Entre as atrações do evento estão mais de 20 mesas literárias com autores nacionais e internacionais, oficinas, apresentações artísticas, contação de histórias e ações de mediação de leitura. Alguns escritores de destaque confirmados são Andrea del Fuego, Itamar Vieira Júnior, Socorro Acioli e Milton Hatoum, imortal da Academia Brasileira de Letras.

O evento já dá seus primeiros passos este mês, com o Ciclo da Autora Homenageada, em São Paulo, entre os dias 25 e 27, com quatro encontros sobre a obra de Orides Fontela.

Rita Palmeira, curadora desta edição da Flip, fala sobre a mesa de abertura do ciclo.

“A gente abre o ciclo com uma mesa que é uma mesa de abertura que reúne o Alcides Villaça, que é poeta, professor e um leitor muito fino de poesia, e que estudou com a Orides na USP; e junto a ele Fernando Paixão, que também é poeta e professor.
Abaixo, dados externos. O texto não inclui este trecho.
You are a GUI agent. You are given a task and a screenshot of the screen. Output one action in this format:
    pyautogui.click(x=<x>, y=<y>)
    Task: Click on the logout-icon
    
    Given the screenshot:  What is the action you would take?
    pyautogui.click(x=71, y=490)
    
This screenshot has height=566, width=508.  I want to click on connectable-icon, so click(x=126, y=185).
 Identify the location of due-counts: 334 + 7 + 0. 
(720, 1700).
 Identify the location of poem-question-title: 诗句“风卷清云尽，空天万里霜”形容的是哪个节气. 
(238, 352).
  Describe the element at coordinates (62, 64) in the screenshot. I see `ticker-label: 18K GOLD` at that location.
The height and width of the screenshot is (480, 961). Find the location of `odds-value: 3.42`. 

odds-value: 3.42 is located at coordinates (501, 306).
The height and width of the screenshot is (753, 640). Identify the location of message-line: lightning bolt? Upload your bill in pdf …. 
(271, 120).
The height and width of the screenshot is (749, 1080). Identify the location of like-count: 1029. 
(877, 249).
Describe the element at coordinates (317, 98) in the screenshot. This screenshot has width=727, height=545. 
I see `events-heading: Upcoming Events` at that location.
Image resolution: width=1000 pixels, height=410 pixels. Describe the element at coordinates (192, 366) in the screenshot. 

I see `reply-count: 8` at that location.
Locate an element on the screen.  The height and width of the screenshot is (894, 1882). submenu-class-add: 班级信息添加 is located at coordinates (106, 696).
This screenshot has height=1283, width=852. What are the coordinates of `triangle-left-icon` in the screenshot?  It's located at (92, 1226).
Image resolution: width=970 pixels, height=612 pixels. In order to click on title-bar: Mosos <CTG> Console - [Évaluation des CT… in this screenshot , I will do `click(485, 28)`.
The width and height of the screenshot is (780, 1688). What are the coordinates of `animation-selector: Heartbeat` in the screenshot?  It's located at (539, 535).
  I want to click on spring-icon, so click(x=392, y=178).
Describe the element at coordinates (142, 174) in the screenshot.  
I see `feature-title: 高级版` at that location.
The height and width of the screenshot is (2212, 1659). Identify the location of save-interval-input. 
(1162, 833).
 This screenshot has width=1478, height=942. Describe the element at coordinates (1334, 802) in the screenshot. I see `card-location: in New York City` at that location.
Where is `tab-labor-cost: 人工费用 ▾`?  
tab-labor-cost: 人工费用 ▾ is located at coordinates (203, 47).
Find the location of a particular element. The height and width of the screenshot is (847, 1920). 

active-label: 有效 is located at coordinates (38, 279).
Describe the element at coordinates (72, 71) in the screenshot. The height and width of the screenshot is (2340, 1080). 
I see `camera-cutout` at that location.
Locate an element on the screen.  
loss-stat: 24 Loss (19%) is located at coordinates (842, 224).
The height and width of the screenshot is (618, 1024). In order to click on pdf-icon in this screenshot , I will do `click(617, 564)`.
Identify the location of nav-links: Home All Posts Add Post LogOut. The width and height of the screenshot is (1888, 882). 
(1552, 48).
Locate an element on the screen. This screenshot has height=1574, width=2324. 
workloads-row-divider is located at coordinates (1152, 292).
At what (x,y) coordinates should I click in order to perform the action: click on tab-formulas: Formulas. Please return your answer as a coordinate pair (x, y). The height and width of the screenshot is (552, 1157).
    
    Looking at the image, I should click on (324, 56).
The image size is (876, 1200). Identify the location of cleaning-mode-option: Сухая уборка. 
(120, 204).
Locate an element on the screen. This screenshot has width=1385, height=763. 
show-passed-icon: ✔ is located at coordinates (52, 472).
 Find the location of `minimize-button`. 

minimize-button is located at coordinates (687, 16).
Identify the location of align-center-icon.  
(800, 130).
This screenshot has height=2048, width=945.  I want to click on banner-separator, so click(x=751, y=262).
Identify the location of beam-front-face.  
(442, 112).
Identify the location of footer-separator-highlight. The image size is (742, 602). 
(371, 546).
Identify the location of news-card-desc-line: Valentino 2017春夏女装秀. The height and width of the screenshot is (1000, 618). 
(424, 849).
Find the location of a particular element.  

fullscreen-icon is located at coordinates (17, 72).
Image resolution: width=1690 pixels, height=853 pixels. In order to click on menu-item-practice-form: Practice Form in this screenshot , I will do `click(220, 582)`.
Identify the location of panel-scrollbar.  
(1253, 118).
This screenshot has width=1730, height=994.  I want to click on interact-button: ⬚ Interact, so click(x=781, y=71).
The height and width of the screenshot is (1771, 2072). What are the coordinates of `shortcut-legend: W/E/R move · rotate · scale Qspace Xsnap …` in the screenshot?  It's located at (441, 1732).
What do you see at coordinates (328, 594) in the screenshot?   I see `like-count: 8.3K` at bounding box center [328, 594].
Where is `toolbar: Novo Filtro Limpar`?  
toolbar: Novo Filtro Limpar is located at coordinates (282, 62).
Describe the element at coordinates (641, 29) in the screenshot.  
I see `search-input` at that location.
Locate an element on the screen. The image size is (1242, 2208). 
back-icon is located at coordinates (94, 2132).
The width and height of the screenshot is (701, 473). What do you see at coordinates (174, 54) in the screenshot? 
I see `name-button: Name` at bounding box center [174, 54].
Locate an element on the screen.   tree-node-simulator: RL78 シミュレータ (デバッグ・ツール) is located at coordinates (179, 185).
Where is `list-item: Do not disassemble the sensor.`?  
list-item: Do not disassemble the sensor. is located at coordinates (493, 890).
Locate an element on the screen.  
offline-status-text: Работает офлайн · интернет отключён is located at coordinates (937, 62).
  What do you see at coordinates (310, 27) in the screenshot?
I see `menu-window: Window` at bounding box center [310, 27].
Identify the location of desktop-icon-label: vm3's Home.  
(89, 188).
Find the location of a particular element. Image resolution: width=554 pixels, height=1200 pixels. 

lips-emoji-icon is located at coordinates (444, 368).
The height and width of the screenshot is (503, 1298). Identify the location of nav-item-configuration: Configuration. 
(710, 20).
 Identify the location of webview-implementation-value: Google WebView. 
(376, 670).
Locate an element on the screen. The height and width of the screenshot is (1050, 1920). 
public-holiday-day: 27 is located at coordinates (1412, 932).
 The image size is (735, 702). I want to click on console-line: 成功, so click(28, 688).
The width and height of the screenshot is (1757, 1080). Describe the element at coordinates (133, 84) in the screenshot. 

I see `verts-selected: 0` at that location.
Os dois são dois leitores muito especiais de poesia e em particular da Orides. Então eles fazem essa mesa que é uma apresentação mais geral da Orides”.

O diretor artístico da Flip, Mauro Munhoz, destaca a importância da festa literária.

“A Flip provoca impactos que se desdobram no tempo. No curto prazo, transforma Paraty em um palco de encontros e reflexões que reverberam o país afora. No médio prazo, fortalece economias locais, não só em Paraty, mas fortalece economia e cultura em todo o país. No longo prazo, consolida-se como patrimônio vivo, ampliando horizontes e formando novas gerações de leitores e escritores, fortalecendo assim o pensamento crítico e a própria democracia”.

Outras atrações do evento são Flipinha, FlipZona e FlipEduca, voltadas para a ampliação do acesso à literatura por meio de experiências voltadas a crianças, jovens, educadores e comunidade.